Jouant sur un vaste variateur de perspectives et une immense réserve de formes, le dessin de Mœbius épouse tous les regards qu’un homme peut porter sur le monde, du plus profane au plus sacré, du plus érotique au plus éthéré. Il y a docteur Gir et Mister Mœbius, certes : le dessinateur du lieutenant Blueberry (le héros le plus animal et le plus sensuellement campé de l’histoire de la bande dessinée) et celui du major Grubert (un homme qui est une idée transféré dans un trait qui ne cesse de se métamorphoser). Mais dans Gir comme dans Mœbius, il y a, à chaque fois, vingt Mœbius, trente Gir. On y passe du dessin humoristique à nez rond au style le plus réaliste, dans un même mouvement, comme si le tracé de la main épousait les hallucinations de la pensée. Comme Paul Klee ou Killoffer, Mœbius se réinvente à chaque trait. Mais comme Fassbinder ou Zappa, son œuvre est si vaste que parler de Mœbius vous condamne toujours à ne pas en parler assez. Parler de Mœbius prendrait toute une vie. Parce qu’il a passé sa vie à dessiner, d’abord. Parce qu’il dessinait plus vite que tout le monde, ensuite. Et enfin, parce que ses dessins se regardent plus lentement et plus longtemps que tous les autres.

Mœbius dans mille regards

Chacun ses Mœbius : celui de Blueberry, bien sûr ; celui du « Long Tomorrow » (qui inspira tant le « Blade Runner » de Ridley Scott et toute la S.F. suivante) ; celui de « L’Incal » (scénarisé par Jodorowsky) ou celui, américain, du « Surfer d’Argent ». Mais le cœur de son œuvre tient dans quatre Evangiles : « Quatre histoires qui font que, quoiqu’il arrive, je fais partie de l’histoire de la bande dessinée maintenant » dit Mœbius lui-même en riant, un peu gêné, dans une interview américaine. Pour l’éternité, Mœbius vit et vivra toujours dans ces quatre boîtes magiques & mystérieuses que sont « La Déviation » (qui marque sa sortie de la bande dessinée classique vers tout autre chose), « Le Bandard Fou » (incroyable déconstruction et refondation cosmique de la sexualité masculine), « Arzach » (réalisation du voyage de l’artiste dans le monde des formes en suspens) et enfin « Le Garage Hermétique » : chef d’œuvre pop-gnostique absolu, récit rhapsodique et initiatique à la fois : totalement parodique dans sa science-fiction psychédélique, et authentiquement métaphysique dans son dépouillement progressive des strates de l’être humain.

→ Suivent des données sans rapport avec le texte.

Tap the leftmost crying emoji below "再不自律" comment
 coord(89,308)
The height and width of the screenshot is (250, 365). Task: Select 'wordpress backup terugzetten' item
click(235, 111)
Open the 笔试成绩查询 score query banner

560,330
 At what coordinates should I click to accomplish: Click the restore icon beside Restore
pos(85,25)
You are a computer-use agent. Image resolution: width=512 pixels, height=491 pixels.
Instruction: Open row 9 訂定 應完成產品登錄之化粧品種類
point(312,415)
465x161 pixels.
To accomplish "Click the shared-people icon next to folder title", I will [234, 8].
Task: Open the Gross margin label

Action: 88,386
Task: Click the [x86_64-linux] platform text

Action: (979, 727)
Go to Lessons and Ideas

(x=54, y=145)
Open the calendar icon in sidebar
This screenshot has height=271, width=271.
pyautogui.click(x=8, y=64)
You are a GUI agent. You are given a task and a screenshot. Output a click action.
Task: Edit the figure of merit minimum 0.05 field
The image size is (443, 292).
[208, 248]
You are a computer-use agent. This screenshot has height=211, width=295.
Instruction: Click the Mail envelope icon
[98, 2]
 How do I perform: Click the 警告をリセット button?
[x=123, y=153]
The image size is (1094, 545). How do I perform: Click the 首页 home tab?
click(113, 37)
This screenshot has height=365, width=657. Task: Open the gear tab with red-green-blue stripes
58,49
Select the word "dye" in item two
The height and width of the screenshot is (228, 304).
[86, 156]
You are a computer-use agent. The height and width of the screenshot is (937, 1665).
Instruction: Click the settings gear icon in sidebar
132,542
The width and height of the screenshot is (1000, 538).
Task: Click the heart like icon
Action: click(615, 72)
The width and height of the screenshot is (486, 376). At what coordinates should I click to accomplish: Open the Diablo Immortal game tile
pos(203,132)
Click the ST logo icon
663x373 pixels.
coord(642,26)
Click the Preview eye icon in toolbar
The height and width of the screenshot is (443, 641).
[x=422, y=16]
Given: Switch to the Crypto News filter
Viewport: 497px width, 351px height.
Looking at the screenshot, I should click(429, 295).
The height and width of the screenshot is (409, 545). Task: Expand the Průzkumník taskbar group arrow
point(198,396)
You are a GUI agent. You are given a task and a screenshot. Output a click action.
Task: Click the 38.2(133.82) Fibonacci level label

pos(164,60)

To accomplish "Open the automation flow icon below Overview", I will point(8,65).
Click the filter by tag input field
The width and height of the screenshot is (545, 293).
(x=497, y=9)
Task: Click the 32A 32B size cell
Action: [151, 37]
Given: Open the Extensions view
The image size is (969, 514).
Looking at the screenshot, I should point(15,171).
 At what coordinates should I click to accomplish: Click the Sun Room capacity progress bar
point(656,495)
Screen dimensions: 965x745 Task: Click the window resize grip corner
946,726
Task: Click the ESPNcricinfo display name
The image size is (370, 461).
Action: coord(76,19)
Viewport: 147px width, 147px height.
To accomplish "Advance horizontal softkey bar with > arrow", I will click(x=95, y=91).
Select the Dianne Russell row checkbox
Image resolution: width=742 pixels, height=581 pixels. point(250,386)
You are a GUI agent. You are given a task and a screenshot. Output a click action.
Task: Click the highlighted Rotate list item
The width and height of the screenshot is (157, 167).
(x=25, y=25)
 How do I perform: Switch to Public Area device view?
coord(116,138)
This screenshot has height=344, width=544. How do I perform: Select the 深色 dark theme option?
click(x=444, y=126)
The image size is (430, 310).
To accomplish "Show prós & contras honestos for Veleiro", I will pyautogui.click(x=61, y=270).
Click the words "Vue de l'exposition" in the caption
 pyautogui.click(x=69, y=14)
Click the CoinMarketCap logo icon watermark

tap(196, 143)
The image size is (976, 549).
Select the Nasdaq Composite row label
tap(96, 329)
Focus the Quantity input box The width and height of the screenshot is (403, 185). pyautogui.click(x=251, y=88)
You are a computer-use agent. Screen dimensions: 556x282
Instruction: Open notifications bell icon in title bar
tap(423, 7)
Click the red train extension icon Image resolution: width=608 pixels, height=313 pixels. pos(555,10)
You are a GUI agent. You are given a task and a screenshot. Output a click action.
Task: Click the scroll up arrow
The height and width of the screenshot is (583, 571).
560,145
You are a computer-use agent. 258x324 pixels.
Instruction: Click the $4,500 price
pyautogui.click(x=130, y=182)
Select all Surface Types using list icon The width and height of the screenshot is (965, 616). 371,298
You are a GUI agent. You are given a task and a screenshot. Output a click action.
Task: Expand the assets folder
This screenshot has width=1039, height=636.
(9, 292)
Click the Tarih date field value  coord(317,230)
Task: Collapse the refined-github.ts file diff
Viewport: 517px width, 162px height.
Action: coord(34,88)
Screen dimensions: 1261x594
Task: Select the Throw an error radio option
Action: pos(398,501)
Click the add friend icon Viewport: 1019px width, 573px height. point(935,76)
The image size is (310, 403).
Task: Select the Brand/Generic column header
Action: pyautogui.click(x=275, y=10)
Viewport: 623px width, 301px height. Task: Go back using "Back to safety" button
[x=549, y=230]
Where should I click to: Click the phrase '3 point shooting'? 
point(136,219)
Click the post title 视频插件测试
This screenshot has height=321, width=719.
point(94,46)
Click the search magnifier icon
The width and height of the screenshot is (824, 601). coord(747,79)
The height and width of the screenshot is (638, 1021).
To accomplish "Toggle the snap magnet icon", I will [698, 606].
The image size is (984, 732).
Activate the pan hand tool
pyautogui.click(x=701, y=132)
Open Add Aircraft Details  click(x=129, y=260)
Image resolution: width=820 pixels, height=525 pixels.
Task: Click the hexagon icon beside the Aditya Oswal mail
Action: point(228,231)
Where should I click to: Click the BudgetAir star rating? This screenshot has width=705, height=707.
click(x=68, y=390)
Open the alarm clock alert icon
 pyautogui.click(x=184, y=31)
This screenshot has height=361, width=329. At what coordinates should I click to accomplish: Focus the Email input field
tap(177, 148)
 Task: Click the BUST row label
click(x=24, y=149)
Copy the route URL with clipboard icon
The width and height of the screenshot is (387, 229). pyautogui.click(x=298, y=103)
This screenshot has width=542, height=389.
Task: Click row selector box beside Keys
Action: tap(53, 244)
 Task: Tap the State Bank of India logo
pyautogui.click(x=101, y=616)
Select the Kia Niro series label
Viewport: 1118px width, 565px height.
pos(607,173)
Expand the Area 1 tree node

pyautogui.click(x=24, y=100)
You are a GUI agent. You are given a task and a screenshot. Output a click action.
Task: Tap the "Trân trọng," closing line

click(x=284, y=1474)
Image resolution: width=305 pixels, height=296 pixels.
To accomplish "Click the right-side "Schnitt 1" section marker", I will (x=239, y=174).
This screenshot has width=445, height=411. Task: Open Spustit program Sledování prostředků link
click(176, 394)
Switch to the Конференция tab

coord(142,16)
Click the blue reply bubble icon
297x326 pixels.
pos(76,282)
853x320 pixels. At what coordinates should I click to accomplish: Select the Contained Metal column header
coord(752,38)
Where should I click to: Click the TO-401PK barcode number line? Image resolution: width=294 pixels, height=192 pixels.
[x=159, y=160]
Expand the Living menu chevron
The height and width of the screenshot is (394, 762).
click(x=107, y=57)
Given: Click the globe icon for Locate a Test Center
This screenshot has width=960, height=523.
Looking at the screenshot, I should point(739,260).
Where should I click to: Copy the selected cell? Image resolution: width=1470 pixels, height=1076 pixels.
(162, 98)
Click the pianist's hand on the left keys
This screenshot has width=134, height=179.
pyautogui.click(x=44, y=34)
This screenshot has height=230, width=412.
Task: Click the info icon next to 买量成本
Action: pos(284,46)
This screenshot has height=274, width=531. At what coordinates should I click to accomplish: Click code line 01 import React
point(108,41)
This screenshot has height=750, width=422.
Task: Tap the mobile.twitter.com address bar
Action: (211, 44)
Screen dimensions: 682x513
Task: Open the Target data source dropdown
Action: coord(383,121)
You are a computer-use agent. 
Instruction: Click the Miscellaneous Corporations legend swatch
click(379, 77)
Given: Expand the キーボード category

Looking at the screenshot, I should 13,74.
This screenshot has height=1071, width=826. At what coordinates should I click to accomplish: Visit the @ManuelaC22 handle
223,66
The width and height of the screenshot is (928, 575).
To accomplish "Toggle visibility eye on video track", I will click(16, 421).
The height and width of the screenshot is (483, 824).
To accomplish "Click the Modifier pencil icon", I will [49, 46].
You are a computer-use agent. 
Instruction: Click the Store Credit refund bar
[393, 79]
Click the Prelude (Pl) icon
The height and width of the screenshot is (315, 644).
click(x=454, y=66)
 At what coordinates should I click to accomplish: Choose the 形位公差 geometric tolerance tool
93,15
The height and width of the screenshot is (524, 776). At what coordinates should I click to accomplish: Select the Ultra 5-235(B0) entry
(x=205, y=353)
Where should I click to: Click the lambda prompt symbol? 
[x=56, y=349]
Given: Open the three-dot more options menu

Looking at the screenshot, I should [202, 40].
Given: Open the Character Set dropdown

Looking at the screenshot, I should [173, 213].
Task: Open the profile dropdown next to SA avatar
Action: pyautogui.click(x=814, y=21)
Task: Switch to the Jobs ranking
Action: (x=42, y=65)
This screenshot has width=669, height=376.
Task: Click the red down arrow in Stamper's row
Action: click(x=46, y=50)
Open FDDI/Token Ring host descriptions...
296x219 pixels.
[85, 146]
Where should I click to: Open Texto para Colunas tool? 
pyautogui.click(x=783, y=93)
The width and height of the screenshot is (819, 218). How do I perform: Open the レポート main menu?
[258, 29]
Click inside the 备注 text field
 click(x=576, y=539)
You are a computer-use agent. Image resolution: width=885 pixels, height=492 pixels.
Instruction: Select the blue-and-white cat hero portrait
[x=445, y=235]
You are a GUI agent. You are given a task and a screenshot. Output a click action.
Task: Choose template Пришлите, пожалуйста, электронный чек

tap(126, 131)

« Le Garage Hermétique », c’est le voyage définitif dans le cerveau de la Machine Divine. Traversant tous les genres et dépassant toutes les antinomies, le cœur rempli d’intrigues sans lendemain et l’esprit tendu vers une apothéose mystique vertigineuse, les poches pleines de queues de poisson et de soulèvements de lièvres, on sort de l’album comme le héros lui-même sort du récit : anonyme, imperceptible, dépouillé et réalisé. On sort de l’album comme on sort d’un texte sacré ou d’une rencontre extraterrestre : réorienté, régénéré, prêt à affronter une vie qui, désormais, est une vie sans Mœbius, mais où Mœbius est partout, à travers tous les regards qu’il aura posé sur elle de son vivant et qu’ils lui survivront toujours. Parce que nous voyons désormais la vie avec ses yeux. Et parce que ses mille regards sont sans limites.